Our deep and real differences and challenges need every one of us to be part of the solutions. Yet the sense of urgency has translated to providing ammunition for an even further divide. Black vs. White. We must win. The stakes could not be higher.
And, certainly, the environmental stakes are desperately high. Humans' ability to work toward sustainability is in serious question. One thing is certain, though, that if we continue to approach problems as "us vs. them", we will continue to be stuck in the same cycle of suffering.
Two weeks after my return from Cartagena, I feel greater well-being. The problems of the world are still urgent. We can't get along or bridge divides by being quiet regarding our core values. There will be increasingly limited resources for increasingly more people on the planet. We won't solve problems by believing one group has an inherently more deserving seat at any table.
There is a way in which we can speak up for and act in the service our beliefs without shouting down other people. It is up to every single one of us to bridge the divide. We can speak our truth in the spirit of connection. We do this not by pretending to listen only as a place marker for convincing others of our superior view. We do this by breaking down either/or views and by holding a sincere belief that the views of the person across from us matter - even if we don't understand or agree with them.
If we view those who differ from us as part of the problem that we must overcome, then we are solidifying the divide and turning away from real and sustained solutions in a messy world. The place to start is within each of our hearts.
Try this reflection exercise.
Who am I excluding from my circle of compassion?
Who am I blaming for the ills of the world?
Whose story am I telling for them?
How can I begin to talk about change in creative ways?
How can I stay open even when I feel fear and anger?
The words of Martin Luther King Jr. are as truthful and as needed today as the day he spoke them.
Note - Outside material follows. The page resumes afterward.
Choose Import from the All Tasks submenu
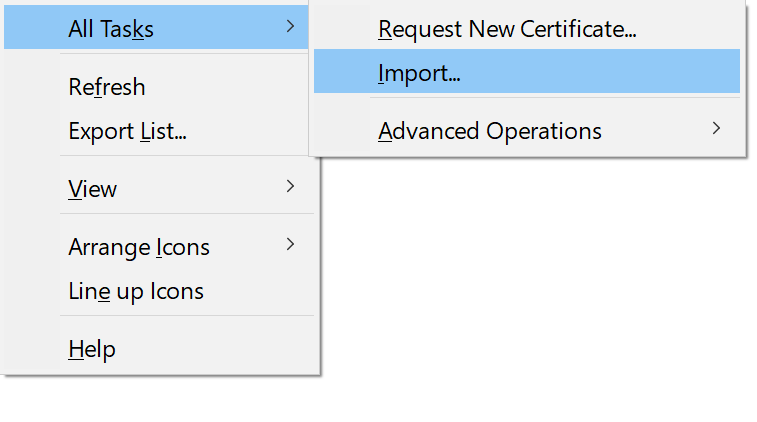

"All persons are caught in an inescapable network of mutuality, tied in a single garment of destiny. Whatever affects one directly affects all indirectly. I can never be what I ought to be until you are what you ought to be. This is the inter-related structure of reality."
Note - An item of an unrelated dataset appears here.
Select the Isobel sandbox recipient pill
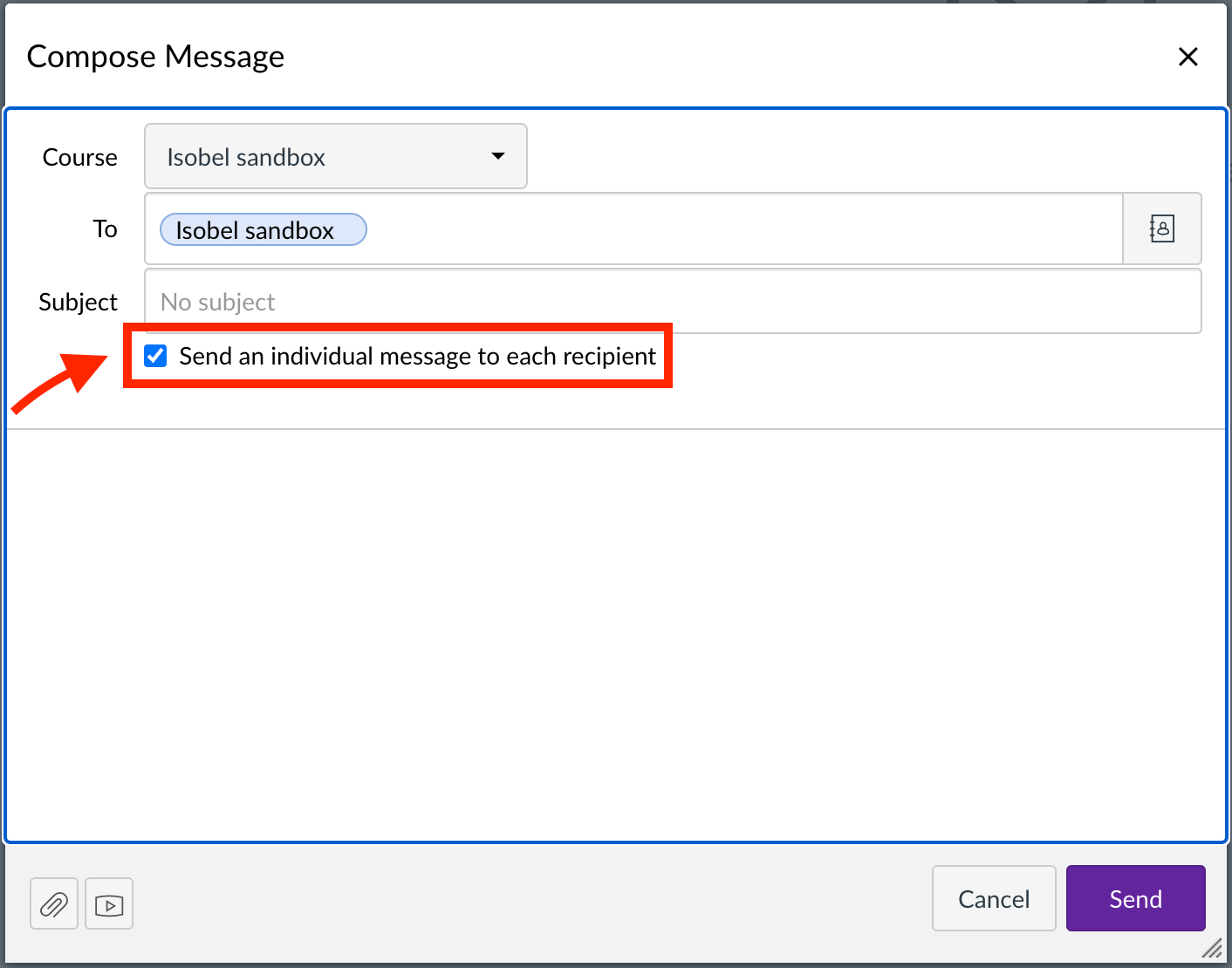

Maybe it is because we have actually moved toward greater acceptance of diversity that there is fear and push back. Perhaps we are too embattled to have honest conversations about how every one are adversely impacted by a kind of capitalism that places money and objects above relationships. Maybe we can't see how our dependence on social media has heightened the divide by giving the most aggressive and extreme views a megaphone.
And yet...maybe there is a way out of this, starting with ourselves.
We are at a crossroads: I don't know how long we will be here. To move beyond this juncture does not require good to conquer evil. Rather, it requires reaching out to more people. It requires activism, but not the kind that perpetuates the divide.
For if we as a collective don't change our fundamental paradigm of red vs. blue, of good vs. bad, of right vs. wrong, we all lose.